Exercices
(1) Dans le texte sur les objets remis lors des cérémonies funéraires, à quel endroit ces objets ont-ils été donnés ?
(2) Recopiez le passage du texte sur les objets remis lors des cérémonies funéraires, depuis « Ils ont été » jusqu'à « a toujours aimé). » inclus.

Texte à lire
★ ★ ★ ★ ★ ★ ★

Quel pourrait être le lien entre un caillou, un chocolat, un brin de laine, un tissu imbibé de parfum, un bout de partition de musique ou encore un livre lors d’une cérémonie ?
Ils sont une représentation imaginaire du ou de la défunte.
Ils ont été donnés à la porte d’entrée lors de cérémonies funéraires puis déposés à un autre moment lors de ces mêmes cérémonies.
Ces objets portent en eux plusieurs dimensions :
Celle de la proximité, lorsque cet objet possède une représentation imaginaire de celui ou celle qu’il représente… (ce chocolat qu’il ou elle a toujours aimé).
Celle d’une présence car parfois ces objets ont fait parties intégrantes du corps (ce parfum qu’il ou elle a toujours porté).
Celle de la séparation, lorsqu’il faudra se détacher de… (le poids de ce caillou, ce brin de laine qui viendra nouer, qu’il faudra couper).
Entrer en cérémonie avec un objet c’est créer un lien qui nous rend acteur/actrice. Nous savons qu’il va advenir quelque chose de cet objet qui vient d’être déposé dans nos mains.
L’OBJET VECTEUR D’HISTOIRE
Il y a comme une invitation quand on dépose un objet dans le creux de la main. Cet acte n’est pas anodin, à la fois pour celui ou celle qui donne mais aussi celui ou celle qui reçoit. Il installe un lien, il crée de façon physique une communauté qui sera identifié par cet objet. Cet objet qui est à l’image de celui ou celle qui est au cœur de la cérémonie.

★ ★ ★ ★ ★ ★ ★

Données fournies
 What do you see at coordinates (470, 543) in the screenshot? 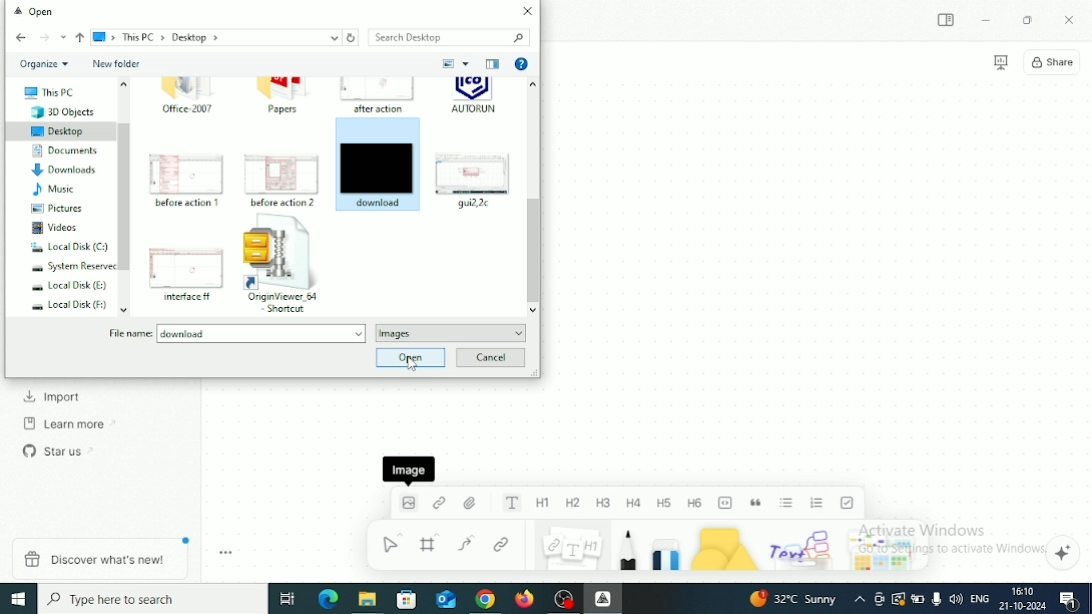
I see `Curve` at bounding box center [470, 543].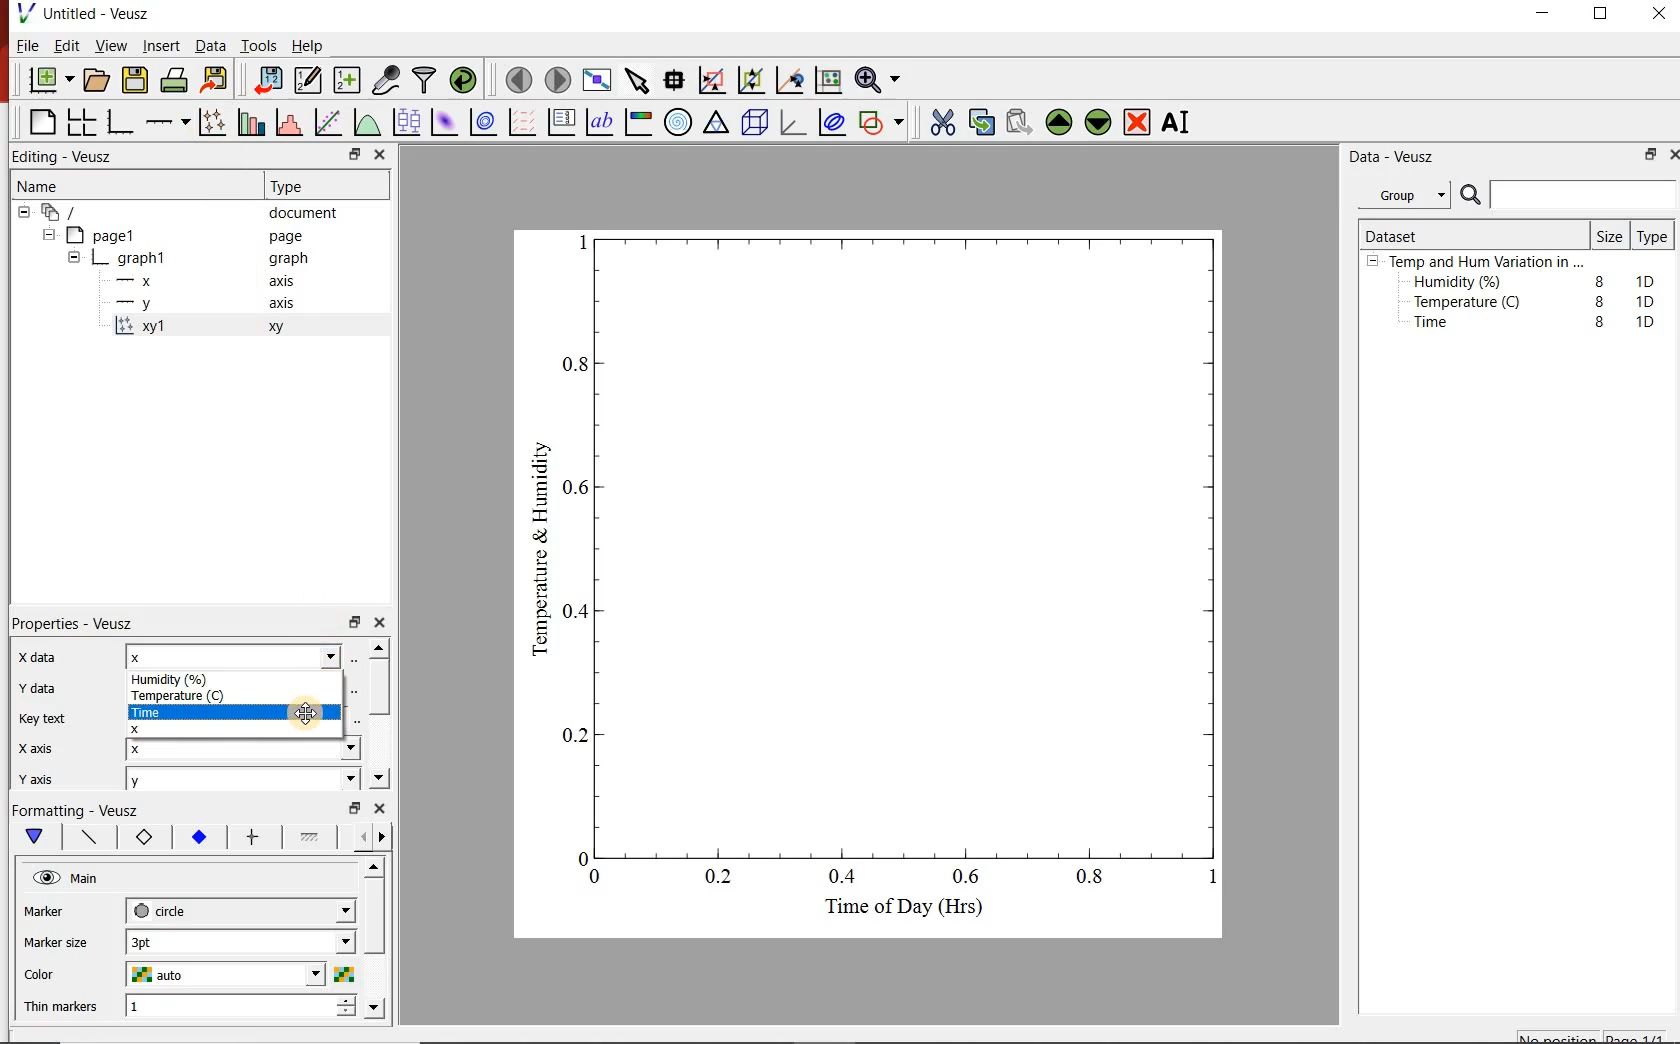  I want to click on scroll bar, so click(382, 711).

★ ★ ★ ★ ★ ★ ★

Réponses attendues
(1) À la porte d'entrée.

(2)
Ils ont été donnés à la porte d’entrée lors de cérémonies funéraires puis déposés à un autre moment lors de ces mêmes cérémonies.
Ces objets portent en eux plusieurs dimensions :
Celle de la proximité, lorsque cet objet possède une représentation imaginaire de celui ou celle qu’il représente… (ce chocolat qu’il ou elle a toujours aimé).